# Exercise brief
Copy out these rows word for word, leaving nothing out and changing nothing.

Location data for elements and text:
↓↓↓

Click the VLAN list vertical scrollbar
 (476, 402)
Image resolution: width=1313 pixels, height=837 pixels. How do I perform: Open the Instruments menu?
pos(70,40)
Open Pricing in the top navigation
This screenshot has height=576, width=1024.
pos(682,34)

↑↑↑

# Written answer
Click the VLAN list vertical scrollbar
 (476, 402)
Image resolution: width=1313 pixels, height=837 pixels. How do I perform: Open the Instruments menu?
pos(70,40)
Open Pricing in the top navigation
This screenshot has height=576, width=1024.
pos(682,34)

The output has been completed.